Vor dem Hintergrund der Lockerungen der Corona-Maßnahmen vom 28.05.2021 erfolgt ein Rückblick auf die charakterliche Neuausrichtung der Protagonistin L. Ein persönliches Drama in Zeiten von Corona.
Autorin: Luisa Berlinicke
1. Akt: Ende Februar 2020
In der Zeit vor der Krise war unserer Protagonistin L. nicht klar, welche Fähigkeiten in ihr verborgen waren. Sie war eine Person, die gerne ins Kino und auf Konzerte ging, sich mit Freunden verabredete und ein Theaterabo hatte.

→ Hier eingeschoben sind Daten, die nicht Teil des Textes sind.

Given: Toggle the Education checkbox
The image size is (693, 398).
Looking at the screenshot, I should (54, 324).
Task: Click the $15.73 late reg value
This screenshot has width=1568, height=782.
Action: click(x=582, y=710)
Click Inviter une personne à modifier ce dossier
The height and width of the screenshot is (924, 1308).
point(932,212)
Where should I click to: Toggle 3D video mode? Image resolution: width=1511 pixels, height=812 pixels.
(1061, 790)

Interaktionen mit Menschen und das Auseinandersetzen mit Kultur und Kunst waren willkommener Alltag. Es gab viel zu tun und viel zu erleben und so gingen Ausgelassenheit und Erschöpfung stets Hand in Hand. Doch andere Zeiten drohten ihren Alltag für immer zu verändern.

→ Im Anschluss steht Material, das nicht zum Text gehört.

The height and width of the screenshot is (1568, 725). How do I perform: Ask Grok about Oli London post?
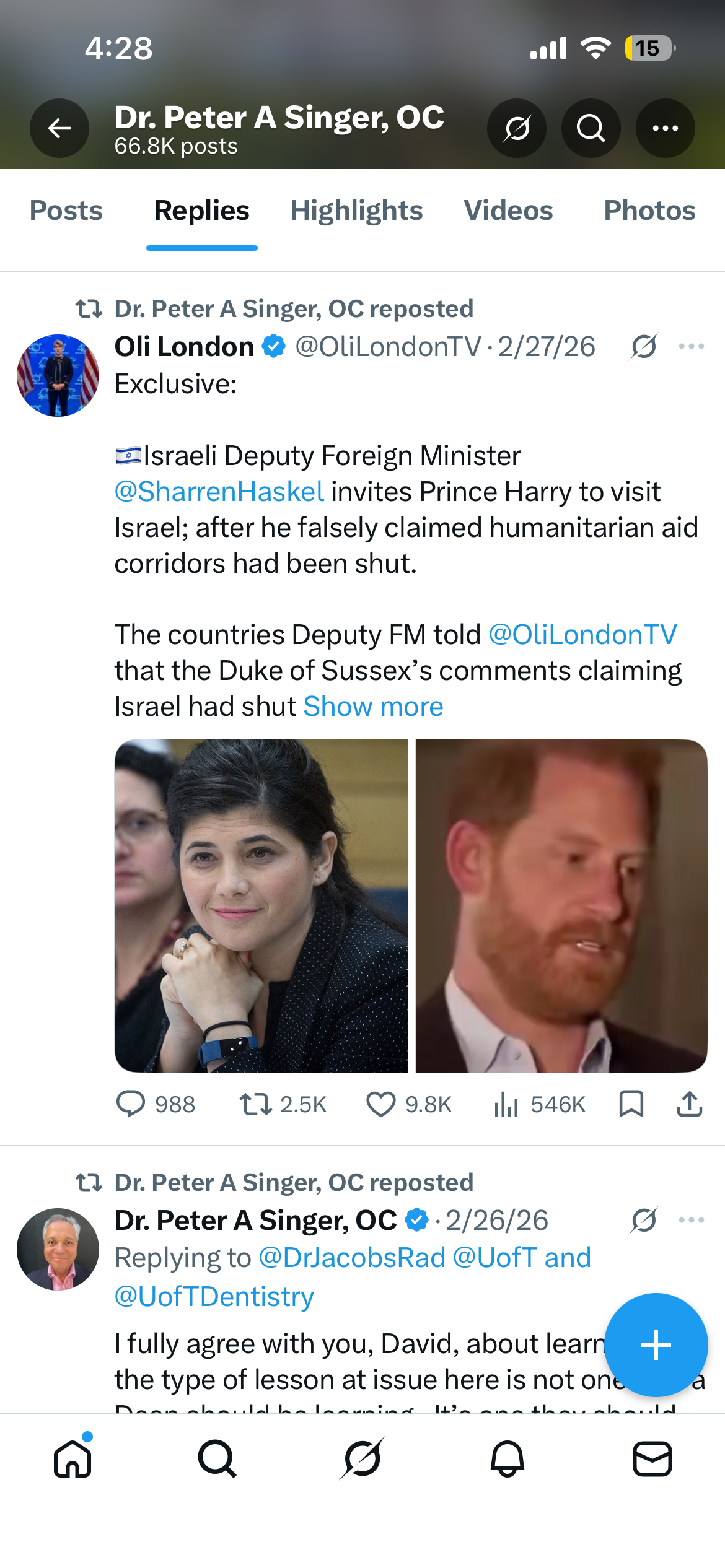644,346
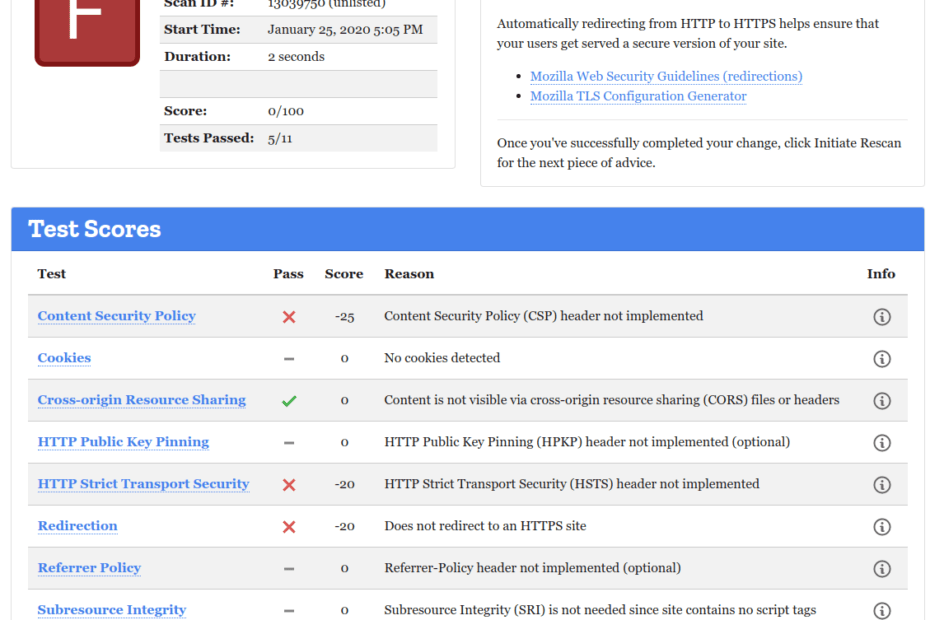
Task: Open the Subresource Integrity link
Action: tap(112, 610)
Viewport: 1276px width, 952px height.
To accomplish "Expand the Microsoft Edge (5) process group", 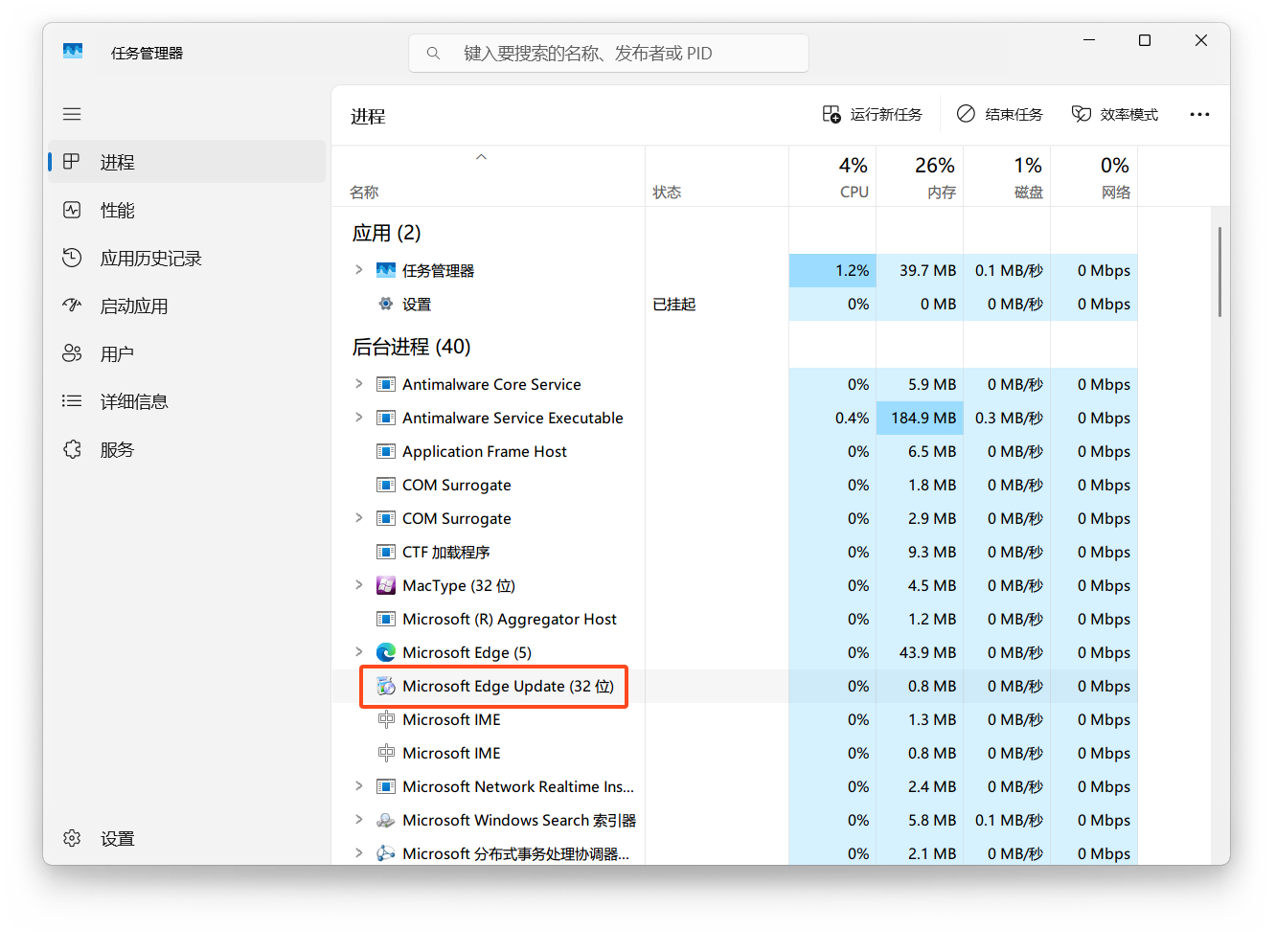I will click(358, 652).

2. Akt: Frühling/Sommer 2020
Die Politik zwang die Gesellschaft in das Dasein des Stubenhockers und verhinderte jede Möglichkeit der außerhäuslichen Freizeitgestaltung. Die Devise war, ein Leben innerhalb der eigenen vier Wände zu füllen. Der sehnsuchtsvolle Blick nach draußen wurde durch Masken verschleiert und mit negativen Querverweisen kombiniert. Abstand. Hygiene. Alltagsmasken. Immer absurder wurden die politischen Bestimmungen. So sollte man volle 30 Sekunden die Hände waschen und durfte sich nur noch mit Personen aus maximal einem anderen Haushalt treffen. L. erwartete, dass sich alles in ihr gegen die Maßnahmen sträuben würde. Stattdessen fühlte sie sich gut. Richtig gut. Endlich war ausreichend Zeit für alles da. Sie begann ihre Filmliste abzuarbeiten, fand die in der Uni verlorene Freude am Lesen wieder und veränderte ihren Schlafrhythmus. Die Nächte wurden länger und die Tage kürzer, obwohl es draußen immer wärmer wurde. Die kurzzeitigen Lockerungen nahm sie zwar wahr, nutzte sie jedoch nicht.
3. Akt: Herbst 2020
Es war wie eine Sucht: Das nächste Buch, der nächste Film, das neueste Videospiel, die neueste Staffel. Aus dem Bett an den Schreibtisch, um am Computer die neuesten Kapitel von immer gleichen Comics zu lesen. Vom Schreibtisch aufs Sofa, um mit einem Film einen Nachmittag vor dem Fernseher einzuleiten. Abwechslung ist wichtig, daher gibt es eine Kaffeepause auf dem Lesesessel mit einem Buch in der Hand. Um die Stille zu übertönen. Danach zurück aufs Sofa. Im momentanen Videospiel gilt es den nächsten Boss zu besiegen oder ein unnötiges Item von A nach B zu transportieren. Die Außenwelt liegt vergessen vor der Haustür. Einmal die Woche müssen in einer gefährlichen Expedition die nötigen Lebensmittel besorgt werden. Schlange stehen vor dem Einkaufsladen, das ist ausreichend Kontakt. Der Kulturkonsum besetzt jeden Alltagsaspekt. Ein Video während des Kochens, ein Film beim Essen. Gespielt wird bis in die Nacht und beim Einschlafen ist die Stille so einschüchternd, dass ein Podcast im Hintergrund laufen muss.
4. Akt: Frühjahr 2021
Es gibt zu viele Möglichkeiten. Zu viele Bücher. Zu viele Filme. Zu viele Spiele. Eine endlose Spielwiese. Aber unsere Protagonistin will nicht mehr spielen. Ein Buch aufzuschlagen, bedeutet es zu Ende lesen zu müssen. Der Film ist vielleicht echt schlecht und auf Netflix ist auch irgendwie nichts mehr zu finden. Alles Gute hat sie schon mal gesehen. Und die Videospiele. Riesige Projekte mit stundenlangen Storylines, die zwar großartig, aber trotzdem zu lang sind. Es ist nicht anders als am Anfang, aber da ist diese Müdigkeit. Diese Unlust. Der innere Schweinehund ist ein unbesiegbarer Endboss geworden. Immer häufiger geht ein kompletter Abend für die Entscheidungsfindung drauf. Immer häufiger kommt es zu keiner Entscheidung. Stille ist allgegenwärtig, ohne wahrgenommen zu werden. Apathisch liegt die fertig entwickelte Couch-Potato auf dem Sofa.